**Record extracts**
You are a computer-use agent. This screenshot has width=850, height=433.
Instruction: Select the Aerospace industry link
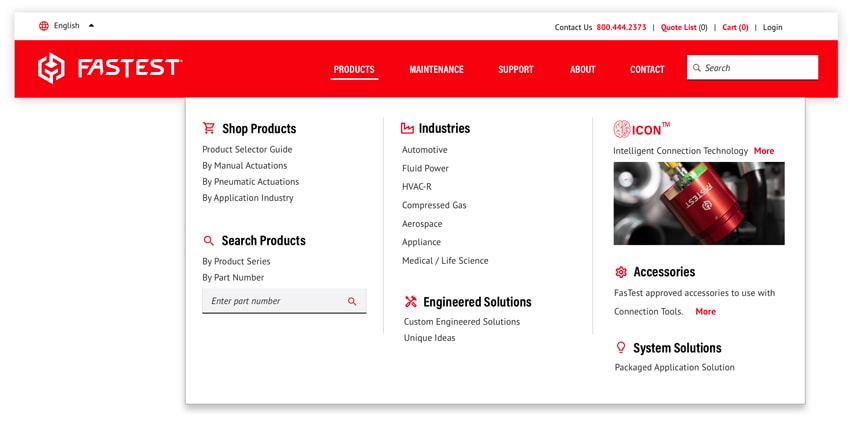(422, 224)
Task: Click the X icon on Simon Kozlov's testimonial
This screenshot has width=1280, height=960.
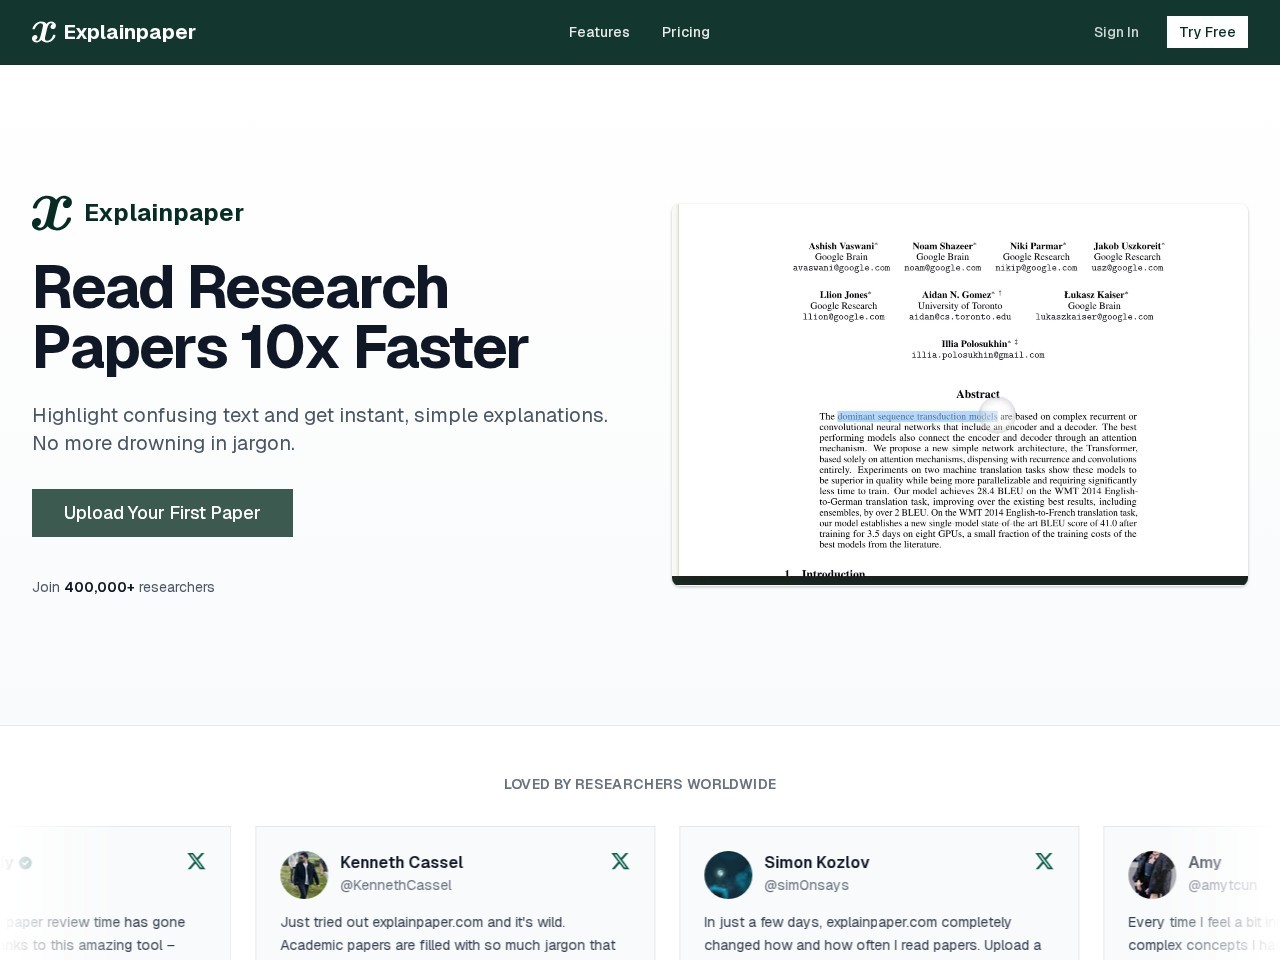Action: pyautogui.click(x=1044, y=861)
==
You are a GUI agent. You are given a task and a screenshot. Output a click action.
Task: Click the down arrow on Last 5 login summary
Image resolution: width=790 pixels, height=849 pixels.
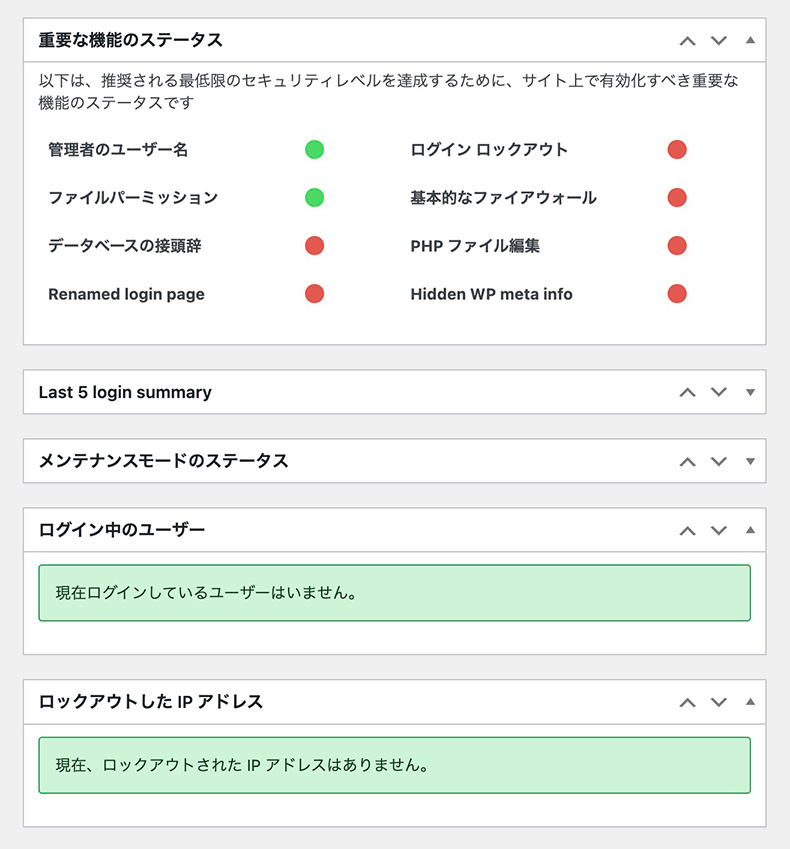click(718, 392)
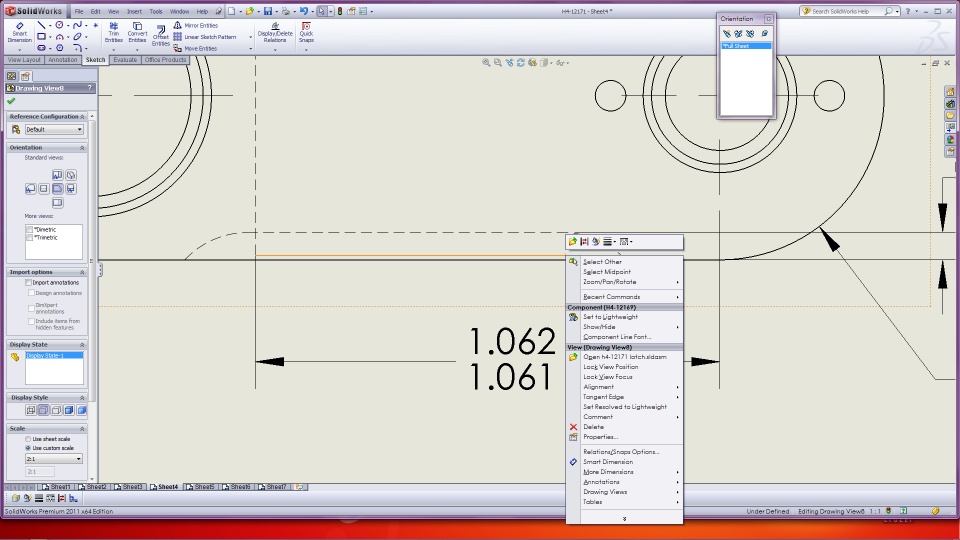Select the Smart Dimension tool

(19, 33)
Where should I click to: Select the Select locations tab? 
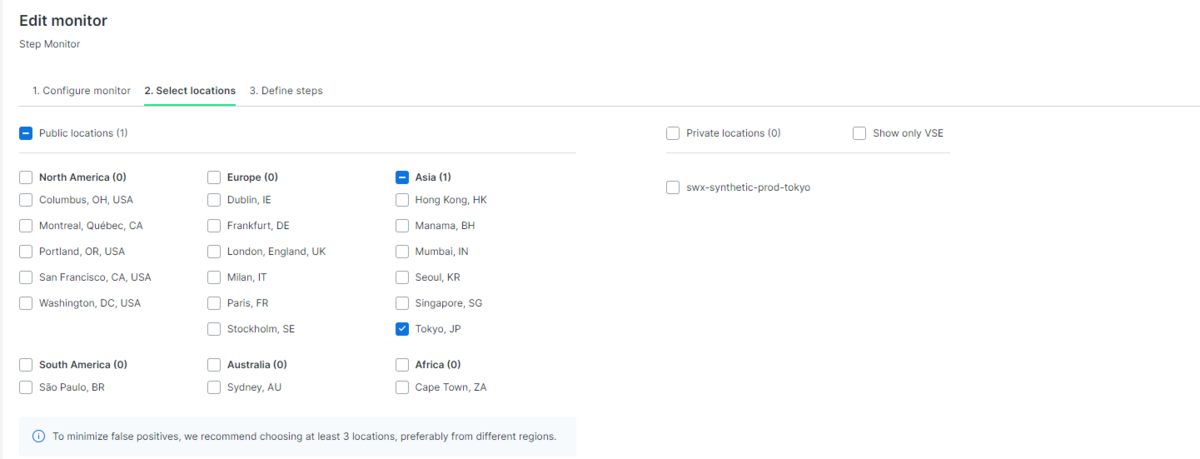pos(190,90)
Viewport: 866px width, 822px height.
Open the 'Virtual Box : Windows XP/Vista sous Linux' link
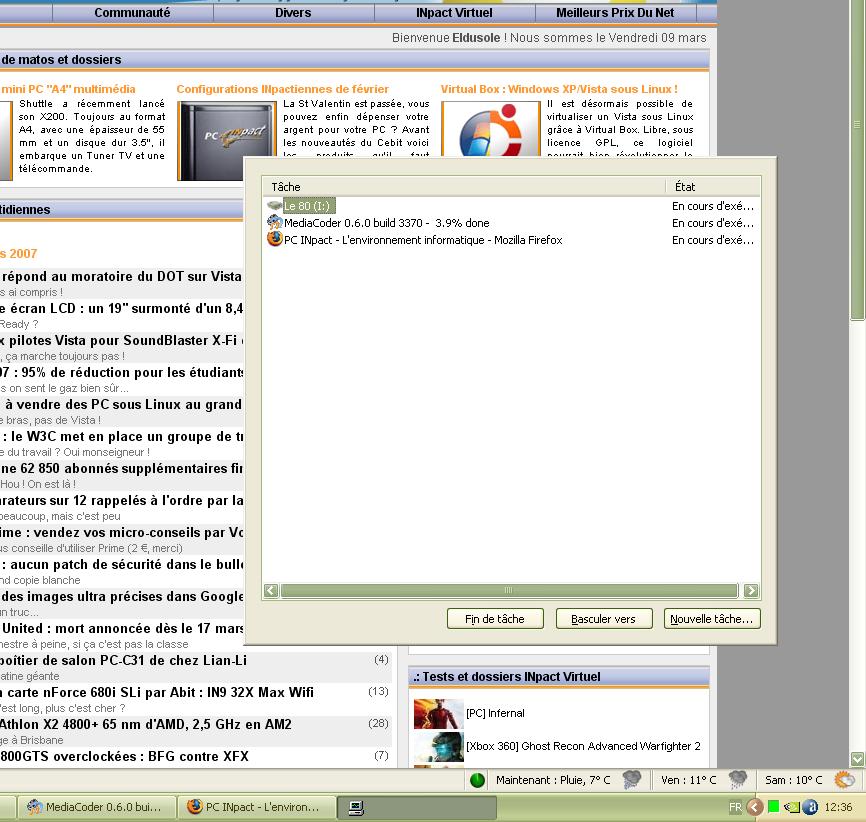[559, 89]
---
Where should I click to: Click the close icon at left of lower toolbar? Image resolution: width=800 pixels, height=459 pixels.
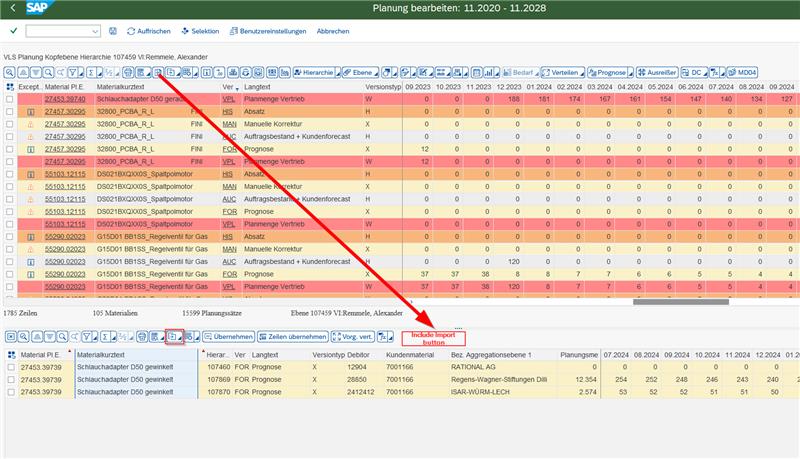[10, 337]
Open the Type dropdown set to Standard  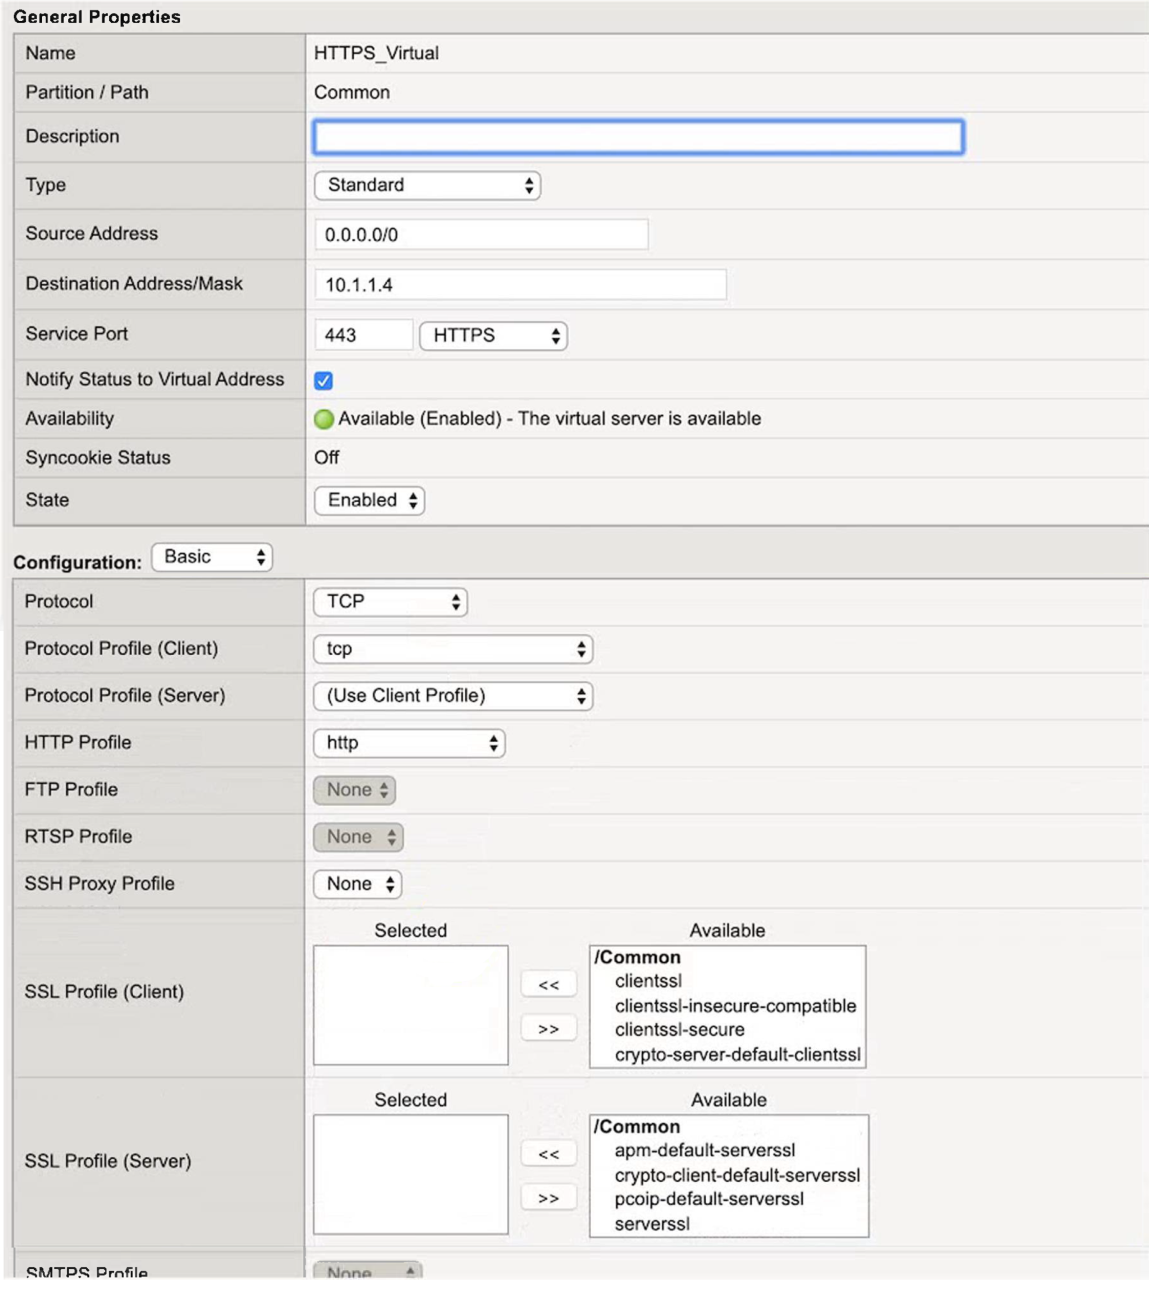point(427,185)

**Task to carry out**
Extract all lines from the material above that include the word "agent".

**Result for this exercise**
You are a computer-use agent. This screenshot has width=850, height=433.
You are a GUI agent. You are given a task and a screenshot. Output a click action.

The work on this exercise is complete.